Tortoise Beetles.—There is one family of insects, the members of which cannot fail to strike the traveller by their singular beauty, the Cassidiadae or tortoise beetles, in which the outer shell overlaps the body, and the limbs are susceptible of being drawn entirely within it. The rim is frequently of a different tint from the centre, and one species which I have seen is quite startling from the brilliancy of its colouring, which gives it the appearance of a ruby enclosed in a frame of pearl; but this wonderful effect disappears immediately on the death of the insect.[1]

[Footnote 1: One species, the Cassida farinosa, frequent in the jungle which surrounded my official residence at Kandy, is covered profusely with a snow-white powder, arranged in delicate filaments, which it moves without dispersing: but when dead they fall rapidly to dust.]

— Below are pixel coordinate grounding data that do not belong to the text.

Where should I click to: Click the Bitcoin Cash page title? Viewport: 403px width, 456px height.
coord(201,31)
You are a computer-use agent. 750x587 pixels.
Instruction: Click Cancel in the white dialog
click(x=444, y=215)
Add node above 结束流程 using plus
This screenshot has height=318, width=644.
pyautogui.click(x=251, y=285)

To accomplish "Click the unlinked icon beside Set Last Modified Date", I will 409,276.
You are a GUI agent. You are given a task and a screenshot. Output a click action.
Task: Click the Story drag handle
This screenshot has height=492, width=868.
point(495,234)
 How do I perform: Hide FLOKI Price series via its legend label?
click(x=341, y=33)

ORTHOPTERA. The Soothsayer.—But the admiration of colours is still less exciting than the astonishment created by the forms in which some of the insect families present themselves, especially the "soothsayers" (Mantidae) and "walking leaves." The latter[1], exhibiting the most cunning of all nature's devices for the preservation of her creatures, are found in the jungle in all varieties of hue, from the pale yellow of an opening bud to the rich green of the full-blown leaf, and the withered tint of decaying foliage. And so perfect is the imitation in structure and articulation, that these amazing insects when at rest are almost indistinguishable from the verdure around them: not the wings alone being modelled to resemble ribbed and fibrous follicles, but every joint of the legs being expanded into a broad plait like a half-opened leaflet.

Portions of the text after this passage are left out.